- [Exercise]:
Please pick out every line in the records below that contains the word "Viewport" and copy each one. Case matters: match only that exact capitalization.

- [Data supplied]:
################

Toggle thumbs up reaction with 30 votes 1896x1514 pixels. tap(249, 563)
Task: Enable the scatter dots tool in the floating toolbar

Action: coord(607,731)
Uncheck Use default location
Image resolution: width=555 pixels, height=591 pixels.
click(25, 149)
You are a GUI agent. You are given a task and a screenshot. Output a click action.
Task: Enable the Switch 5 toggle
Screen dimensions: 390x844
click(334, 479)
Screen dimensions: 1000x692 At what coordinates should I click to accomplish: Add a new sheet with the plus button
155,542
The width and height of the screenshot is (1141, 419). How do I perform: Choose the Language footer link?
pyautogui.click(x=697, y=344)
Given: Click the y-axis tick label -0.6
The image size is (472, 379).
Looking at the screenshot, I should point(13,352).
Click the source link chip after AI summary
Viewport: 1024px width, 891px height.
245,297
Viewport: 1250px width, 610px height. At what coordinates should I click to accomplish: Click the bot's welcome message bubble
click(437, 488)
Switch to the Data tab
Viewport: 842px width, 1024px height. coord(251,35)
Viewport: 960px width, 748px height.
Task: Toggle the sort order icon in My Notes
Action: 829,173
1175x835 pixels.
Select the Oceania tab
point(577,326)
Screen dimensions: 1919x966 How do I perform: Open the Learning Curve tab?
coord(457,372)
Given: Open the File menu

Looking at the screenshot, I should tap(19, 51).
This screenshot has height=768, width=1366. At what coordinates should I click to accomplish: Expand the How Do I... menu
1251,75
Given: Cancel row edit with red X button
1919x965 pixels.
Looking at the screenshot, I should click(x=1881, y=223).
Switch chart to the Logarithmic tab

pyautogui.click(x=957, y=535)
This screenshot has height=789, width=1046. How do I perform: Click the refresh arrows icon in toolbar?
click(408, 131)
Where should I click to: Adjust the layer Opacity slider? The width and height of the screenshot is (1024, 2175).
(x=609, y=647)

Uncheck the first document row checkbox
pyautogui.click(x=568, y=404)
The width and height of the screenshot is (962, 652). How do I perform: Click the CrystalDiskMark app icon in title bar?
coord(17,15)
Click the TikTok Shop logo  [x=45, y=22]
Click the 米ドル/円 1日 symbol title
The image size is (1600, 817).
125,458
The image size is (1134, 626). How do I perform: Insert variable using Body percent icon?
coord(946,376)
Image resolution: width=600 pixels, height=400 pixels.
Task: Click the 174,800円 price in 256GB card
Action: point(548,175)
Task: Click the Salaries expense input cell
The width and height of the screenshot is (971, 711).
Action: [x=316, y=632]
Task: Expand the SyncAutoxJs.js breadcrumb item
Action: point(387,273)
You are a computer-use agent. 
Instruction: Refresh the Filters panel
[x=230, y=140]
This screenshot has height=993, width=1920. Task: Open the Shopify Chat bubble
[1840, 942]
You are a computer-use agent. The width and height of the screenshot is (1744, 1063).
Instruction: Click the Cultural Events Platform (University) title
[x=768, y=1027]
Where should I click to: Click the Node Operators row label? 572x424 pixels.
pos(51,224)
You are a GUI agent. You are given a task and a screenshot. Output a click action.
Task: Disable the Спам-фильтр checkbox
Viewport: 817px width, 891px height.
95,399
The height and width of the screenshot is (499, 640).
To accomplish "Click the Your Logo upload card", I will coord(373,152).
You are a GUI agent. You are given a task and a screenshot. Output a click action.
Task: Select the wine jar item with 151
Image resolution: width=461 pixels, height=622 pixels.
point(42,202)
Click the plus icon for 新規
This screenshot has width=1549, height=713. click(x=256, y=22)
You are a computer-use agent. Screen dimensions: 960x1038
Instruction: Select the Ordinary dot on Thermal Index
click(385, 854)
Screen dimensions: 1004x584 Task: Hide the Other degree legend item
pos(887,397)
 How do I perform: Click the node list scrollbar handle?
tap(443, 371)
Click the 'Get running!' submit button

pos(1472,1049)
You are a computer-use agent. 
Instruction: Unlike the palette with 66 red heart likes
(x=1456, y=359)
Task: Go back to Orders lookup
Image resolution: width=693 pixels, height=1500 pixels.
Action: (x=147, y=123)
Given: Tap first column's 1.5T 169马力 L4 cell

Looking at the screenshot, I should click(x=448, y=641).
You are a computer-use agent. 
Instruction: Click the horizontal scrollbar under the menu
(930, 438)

################

- [Written response]:
Viewport: 1024px width, 891px height.
Viewport: 1250px width, 610px height. At what coordinates should I click to accomplish: Click the bot's welcome message bubble
Viewport: 842px width, 1024px height. coord(251,35)
Viewport: 960px width, 748px height.
Viewport: 817px width, 891px height.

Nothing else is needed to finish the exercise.